:: TEXT
This time, the negotiations were more intense. The Listing Team was pushing back hard - their logic was that incorporating the RE-specific logic like this in the Listing lifecycle was blurring the domain boundaries between their team’s responsibilities and the RE Team’s responsibilities. The RE Team, on the other hand, argued that keeping all the lifecycle logic in one place and under a single team’s control kept things simpler. They also said that they would be more than happy to expose an endpoint that the Listing Team can call to check if a listing should get an extended lifecycle, and if yes, set the end date to two years in the future. The Listing Team pushed back further - another API call would really worsen the user experience of the View Listing page. The RE Team countered - what if they merge this with the virtual tour API endpoint, and expose an aggregated endpoint for all RE-specific features? The Listing Team pushed back - they mentioned that creating a coarse-grained interface goes against the Interface Segregation Principle, which says that refactoring this type of interface in the future would be a nightmare. And so the discussion continued, and continued, and continued. At one point, the CTO of Bazaarly got involved, and the teams decided to go with one coarse-grained RE API.
Next Request: Monetising Listing Expiry Via Better Subscription Differentiation
A few months had gone by. RE agents had stopped churning for a while, but now a new trend seemed to have started. Smaller RE agents had now started churning, and the business team started researching the cause. After some research, they realised that not too many agents were willing to pay $$$ for a two-year extended lifecycle. Bigger real estate companies loved it as they have the money and a large inventory of properties they would like to advertise. The smaller agents did not find the offering a good value for their money. However, if Bazaarly offered a different product with a lower cost, which allowed a three-month listing lifecycle, they would happily buy it. The RE business team now would like to have it. Which meant - another round of negotiations!
::::
PROBLEMS AND TASKS |
1. Summarize the Bazaarly passage in two sentences.
2. Pick up the Bazaarly passage after its final sentence and keep writing.
The material after this passage has no connection to the Bazaarly passage.
:: RAW DATA
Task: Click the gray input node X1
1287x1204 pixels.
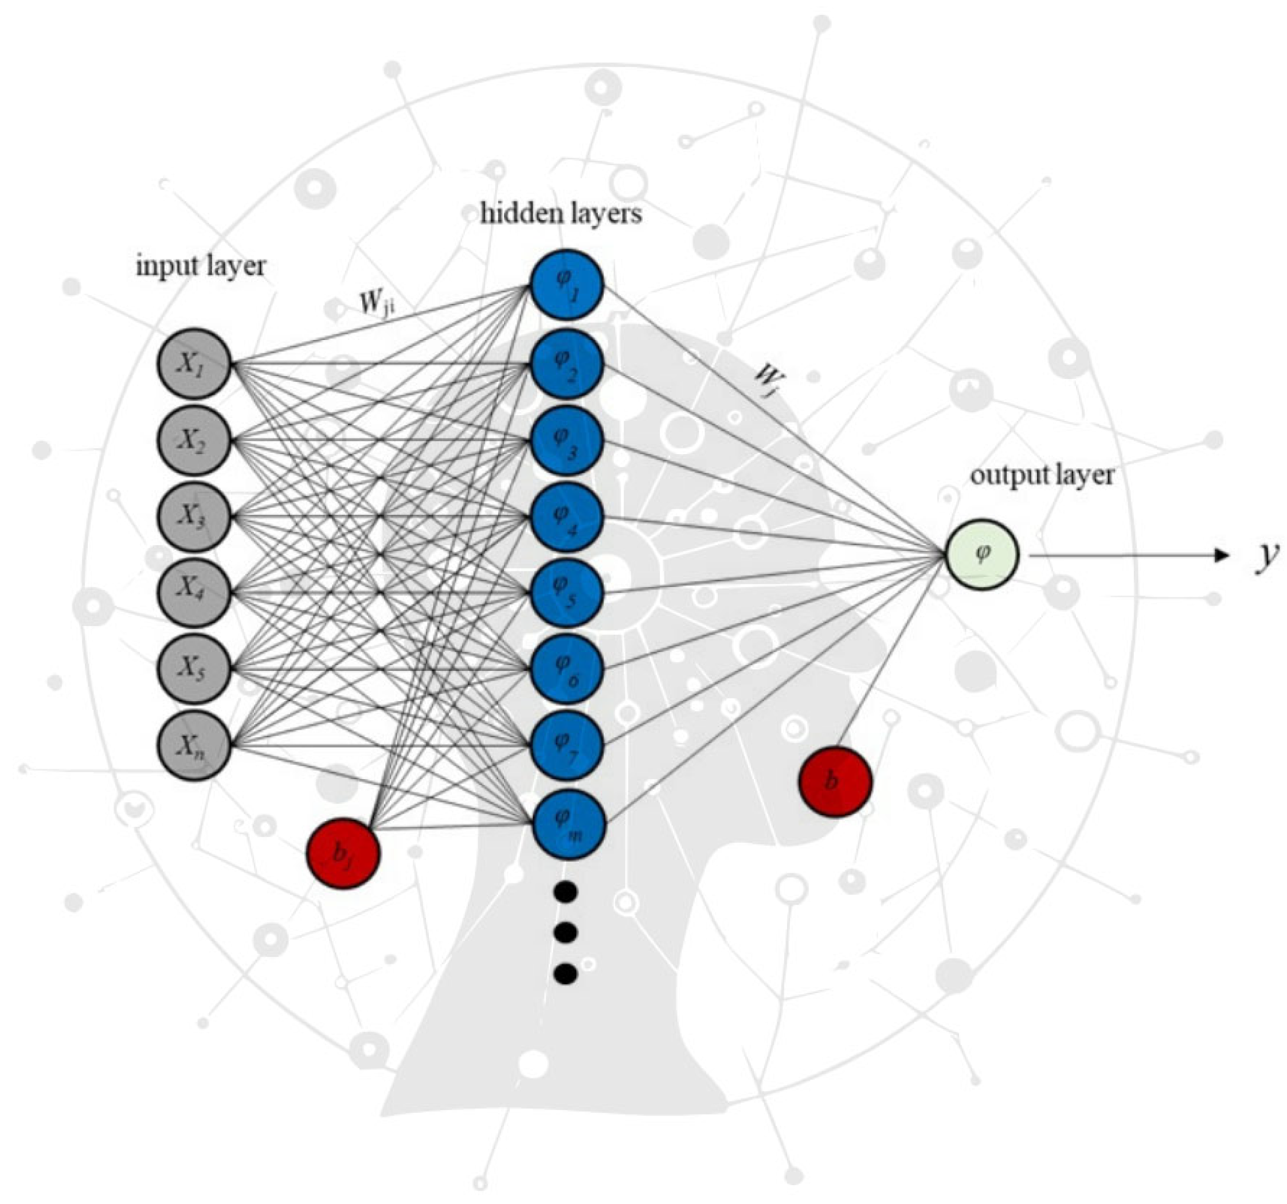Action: [194, 364]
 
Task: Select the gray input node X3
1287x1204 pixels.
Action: [194, 515]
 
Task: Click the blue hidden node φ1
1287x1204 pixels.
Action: [567, 285]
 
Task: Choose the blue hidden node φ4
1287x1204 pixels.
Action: [567, 517]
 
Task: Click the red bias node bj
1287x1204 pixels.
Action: [343, 853]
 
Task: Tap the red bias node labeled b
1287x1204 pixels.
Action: [835, 781]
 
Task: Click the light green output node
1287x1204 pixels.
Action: [982, 554]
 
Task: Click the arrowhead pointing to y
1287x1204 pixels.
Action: [1221, 555]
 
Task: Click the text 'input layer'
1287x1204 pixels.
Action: [201, 266]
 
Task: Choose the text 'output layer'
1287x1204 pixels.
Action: [1042, 476]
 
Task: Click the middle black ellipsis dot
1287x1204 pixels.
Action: [566, 933]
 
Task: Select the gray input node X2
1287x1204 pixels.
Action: [194, 440]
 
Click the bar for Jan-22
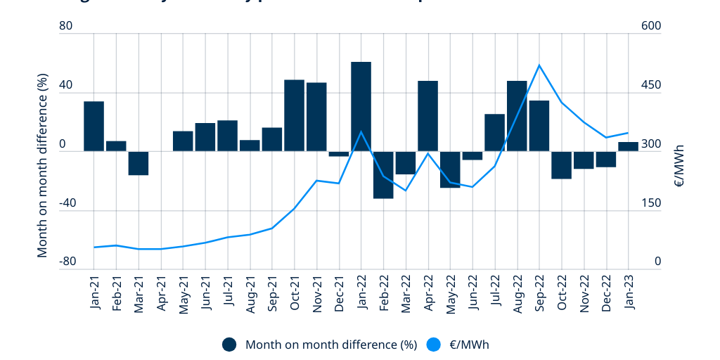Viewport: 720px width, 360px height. pyautogui.click(x=361, y=106)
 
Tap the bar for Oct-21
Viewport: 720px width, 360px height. pyautogui.click(x=294, y=115)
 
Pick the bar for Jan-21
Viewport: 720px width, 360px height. pyautogui.click(x=94, y=126)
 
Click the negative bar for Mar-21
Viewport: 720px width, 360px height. pyautogui.click(x=139, y=163)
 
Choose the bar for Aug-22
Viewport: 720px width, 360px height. pyautogui.click(x=517, y=116)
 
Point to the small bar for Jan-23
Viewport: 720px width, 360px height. pyautogui.click(x=628, y=146)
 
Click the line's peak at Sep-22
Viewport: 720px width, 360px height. pyautogui.click(x=539, y=65)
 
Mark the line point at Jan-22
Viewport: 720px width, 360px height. pyautogui.click(x=361, y=131)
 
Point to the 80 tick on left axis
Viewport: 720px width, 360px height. pyautogui.click(x=67, y=26)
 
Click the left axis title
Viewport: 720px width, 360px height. pyautogui.click(x=43, y=165)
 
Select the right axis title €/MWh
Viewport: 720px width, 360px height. pyautogui.click(x=679, y=166)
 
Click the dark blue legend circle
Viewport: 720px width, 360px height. pyautogui.click(x=229, y=345)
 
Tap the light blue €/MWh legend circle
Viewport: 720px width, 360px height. pyautogui.click(x=435, y=345)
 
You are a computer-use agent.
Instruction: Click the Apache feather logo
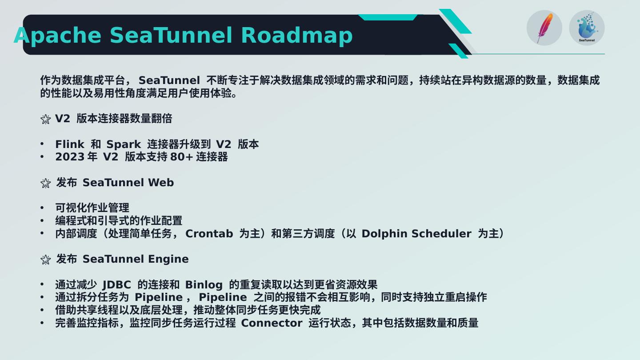(x=544, y=28)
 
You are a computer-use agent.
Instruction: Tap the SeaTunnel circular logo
(x=587, y=28)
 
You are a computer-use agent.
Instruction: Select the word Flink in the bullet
(x=69, y=144)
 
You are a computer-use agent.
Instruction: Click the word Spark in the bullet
(x=123, y=144)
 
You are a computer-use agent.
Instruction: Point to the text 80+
(x=181, y=157)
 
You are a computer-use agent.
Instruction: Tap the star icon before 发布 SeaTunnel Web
(x=45, y=183)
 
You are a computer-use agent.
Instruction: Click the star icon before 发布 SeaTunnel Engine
(x=45, y=260)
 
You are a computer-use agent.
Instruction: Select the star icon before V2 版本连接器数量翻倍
(x=45, y=119)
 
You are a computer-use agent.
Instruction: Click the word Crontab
(x=209, y=234)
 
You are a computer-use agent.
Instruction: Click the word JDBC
(x=116, y=285)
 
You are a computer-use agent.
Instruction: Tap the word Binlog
(x=204, y=285)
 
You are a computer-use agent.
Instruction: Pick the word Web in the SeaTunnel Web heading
(x=160, y=183)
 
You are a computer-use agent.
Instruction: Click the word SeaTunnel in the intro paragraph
(x=169, y=80)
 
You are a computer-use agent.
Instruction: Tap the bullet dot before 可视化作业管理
(x=42, y=208)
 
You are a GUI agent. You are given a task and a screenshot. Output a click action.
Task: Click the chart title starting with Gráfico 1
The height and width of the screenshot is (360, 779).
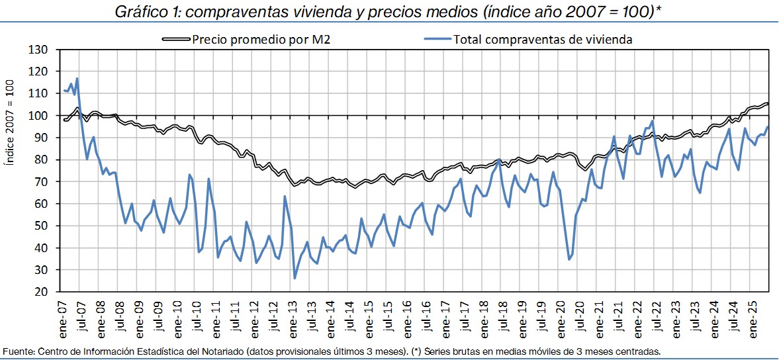coord(389,12)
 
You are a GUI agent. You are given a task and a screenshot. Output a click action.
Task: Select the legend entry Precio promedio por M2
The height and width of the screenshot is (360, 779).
coord(261,39)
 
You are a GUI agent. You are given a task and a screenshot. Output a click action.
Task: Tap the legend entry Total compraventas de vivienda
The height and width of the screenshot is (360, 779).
coord(543,39)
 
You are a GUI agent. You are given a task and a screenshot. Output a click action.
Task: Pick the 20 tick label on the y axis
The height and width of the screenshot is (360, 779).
coord(43,292)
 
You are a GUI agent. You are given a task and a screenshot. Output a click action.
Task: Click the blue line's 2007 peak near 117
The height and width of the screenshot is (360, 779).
coord(77,79)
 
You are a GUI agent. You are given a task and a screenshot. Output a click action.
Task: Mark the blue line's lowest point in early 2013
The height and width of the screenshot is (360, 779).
coord(295,278)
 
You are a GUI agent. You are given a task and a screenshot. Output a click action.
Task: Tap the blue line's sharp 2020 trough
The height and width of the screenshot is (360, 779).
coord(569,259)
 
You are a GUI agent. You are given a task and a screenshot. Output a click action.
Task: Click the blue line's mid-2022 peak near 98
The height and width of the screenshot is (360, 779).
coord(653,121)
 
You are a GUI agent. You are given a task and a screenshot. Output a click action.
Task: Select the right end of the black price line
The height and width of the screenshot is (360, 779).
coord(768,103)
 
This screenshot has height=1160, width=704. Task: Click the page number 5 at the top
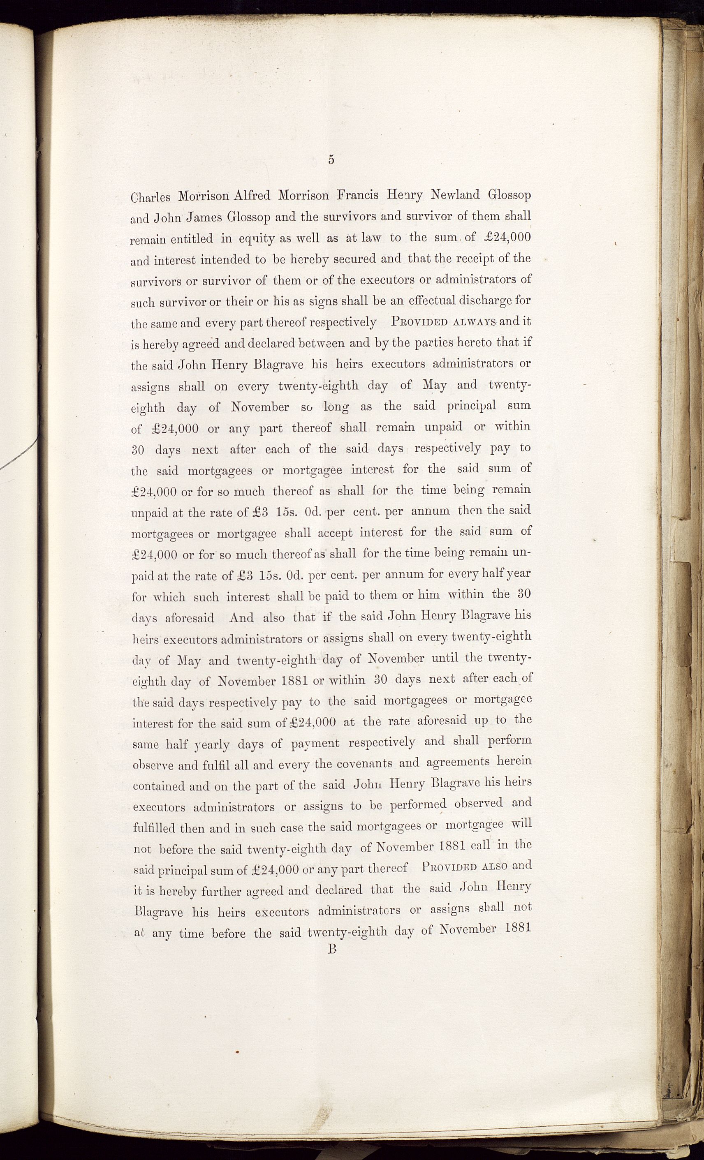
::::
ANSWERS TO THE TASKS |
1. The Listing Team and the RE Team argued at length over where RE-specific lifecycle logic should live, and after the CTO of Bazaarly got involved, the teams decided on one coarse-grained RE API. Months later, smaller RE agents began churning because a two-year extended lifecycle was not good value for them, so the RE business team wanted a lower-cost three-month listing option, which meant another round of negotiations.

2.
(I left it as an exercise to the reader to figure out what happened next).
Challenging Time Ahead: A New Competitor Comes to Town!
Best Bazaar, a new VC-funded startup, had started taking the market by storm. They were flush with VC money and were spending aggressively to gain market share. Bazaarly felt threatened by Best Bazaar’s growth trajectory - they were disrupting the market left and right. Bazaarly CEO thus decided to initiate a “Code Red - All Hands on Deck!” - all teams must now start delivering features 3x faster than before, otherwise it will be game over for the company.
Questions to Readers
Here are some questions for the patient readers:
What were the major steps needed in this universe to get a feature from ideation to production?
Which teams were needed to do work that the RE Team could not complete themselves to ship features (i.e., virtual tours, extended lifecycle)?
What was the implicit optimisation goal the Listing Team and the RE Team were thinking of when they decided to introduce virtual tour attributes in the Listing domain?
What was the primary cost introduced by the optimisation goal mentioned in question 3, and where did it show up in the feature lead time?
What would happen if Bazaarly started spinning up more specialised category teams? What if they decided to go the other way round - merge verticalized teams back into one? How would these reorganisations affect the feature lead time?
Suppose Bazaarly started using AI tools and, as a result, cut implementation and debugging time by 50%. In addition, they had access to AI-powered monitoring and observability tools, which made understanding complex production systems 50% easier. What would happen to the end-to-end feature lead time in this case?
What if the AI tools increased the speed of writing code by 3x? Would Bazaarly produce 3x more features in the same amount of time?